- **Exercise aim**: Scan the listing and copy each line where the word "click" is present.

Provided records: Begin

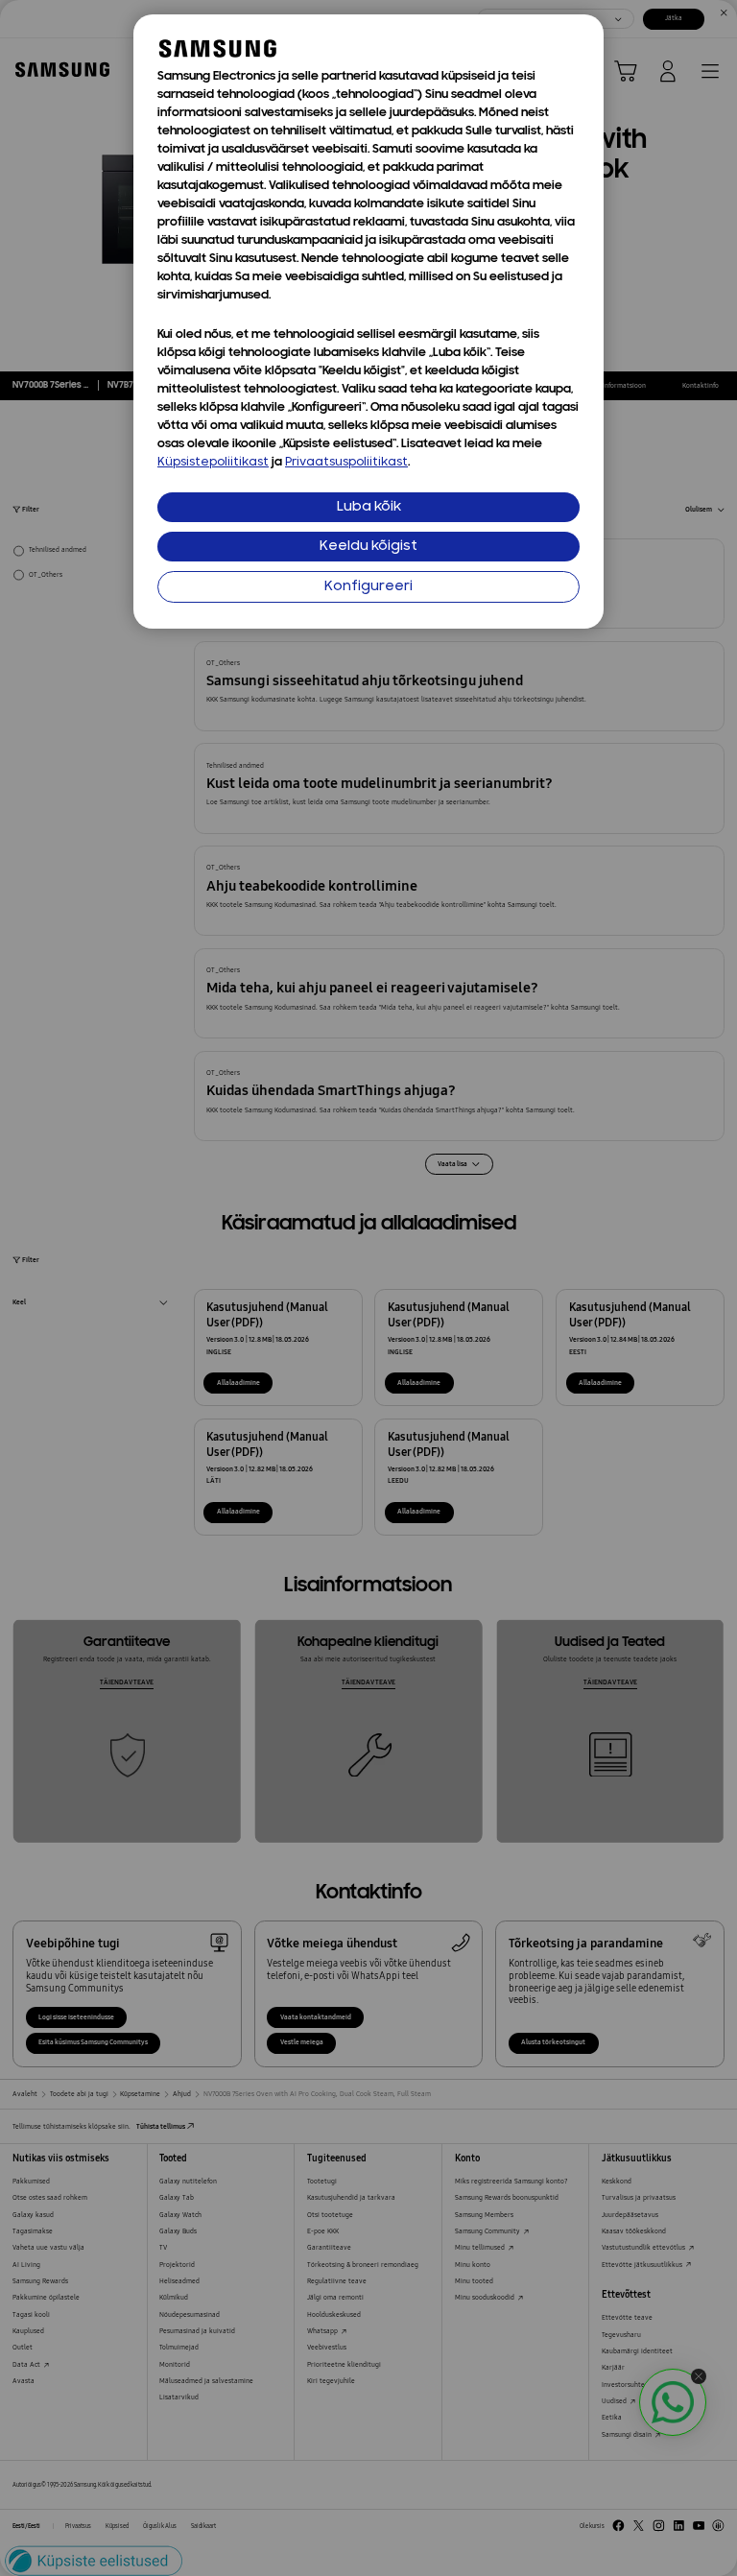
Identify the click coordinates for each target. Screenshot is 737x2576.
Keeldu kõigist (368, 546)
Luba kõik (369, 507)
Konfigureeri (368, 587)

Provided records: End
Provided records: Begin

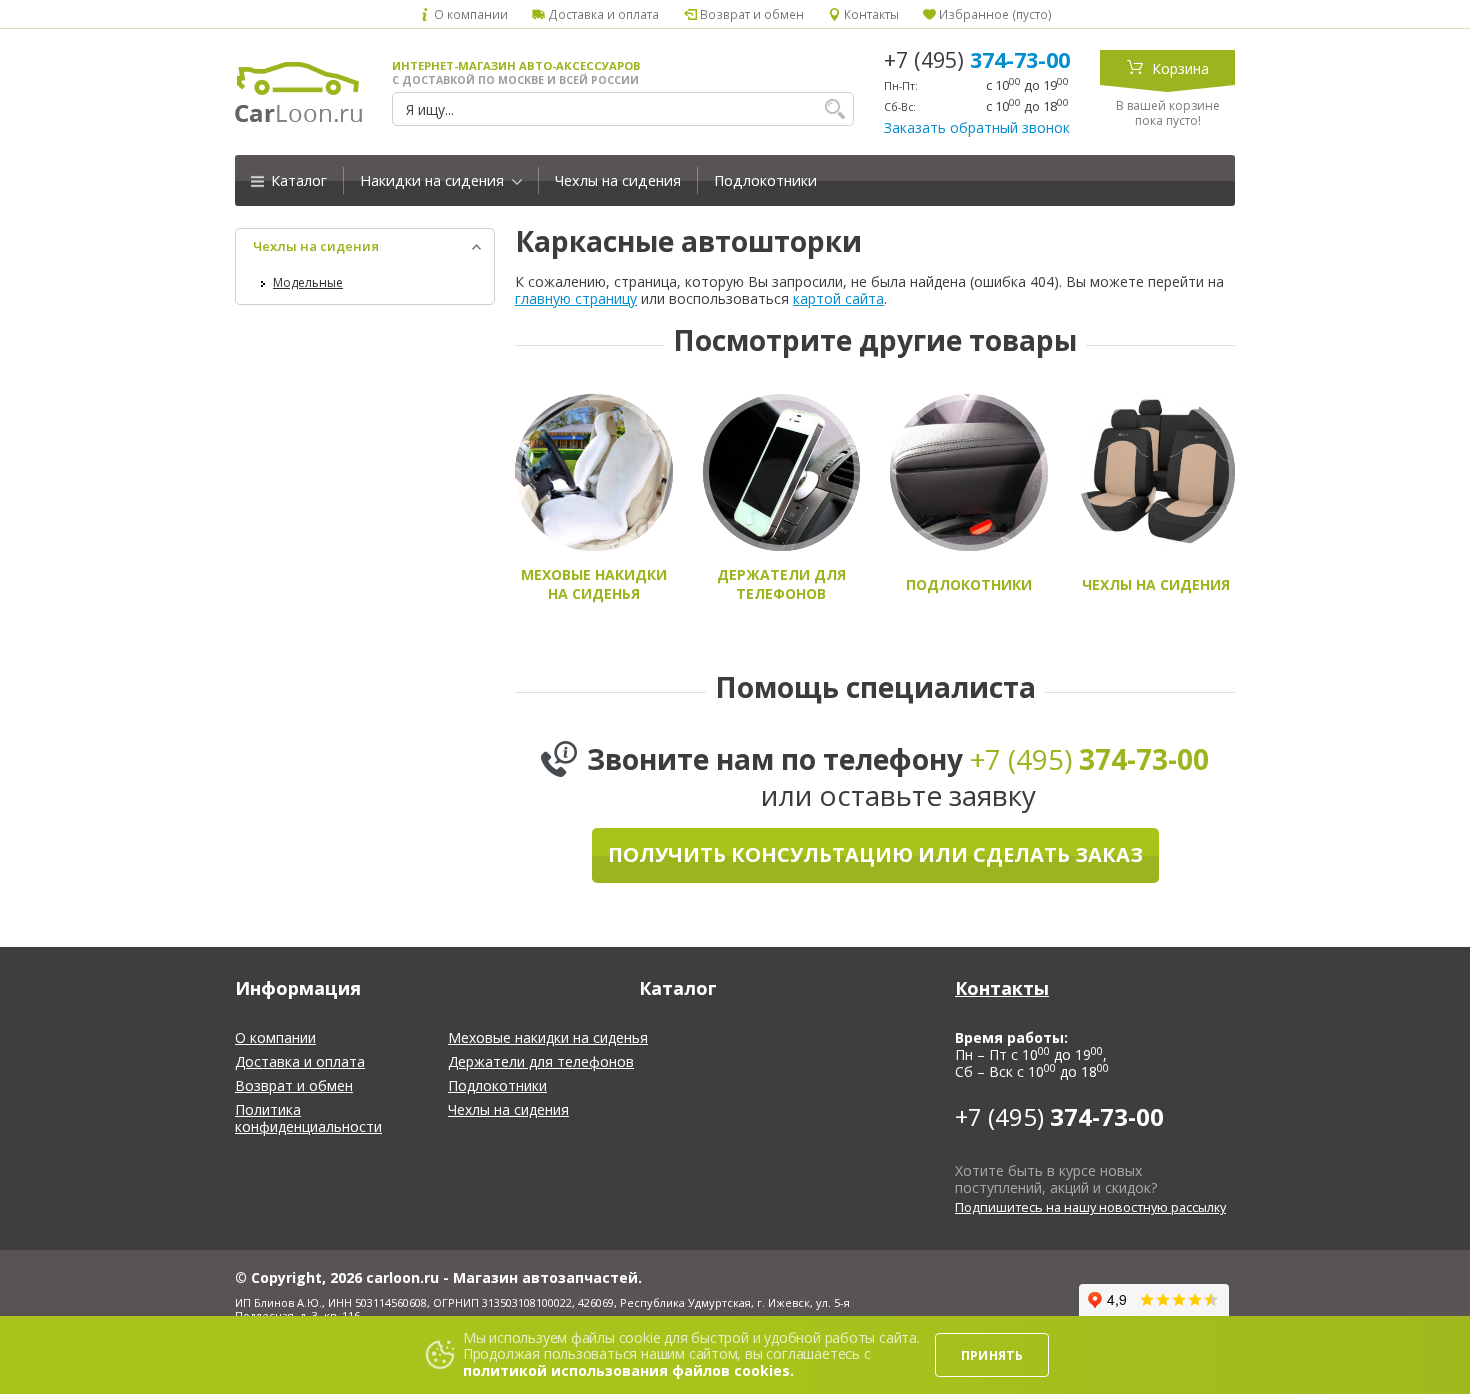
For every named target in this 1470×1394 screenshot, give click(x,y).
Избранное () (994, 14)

Provided records: End

- **Answer for the task**:
Identify the click coordinates for each target. Screenshot is 737x2576.
For every named target in this 1470×1394 screenshot, give click(x,y).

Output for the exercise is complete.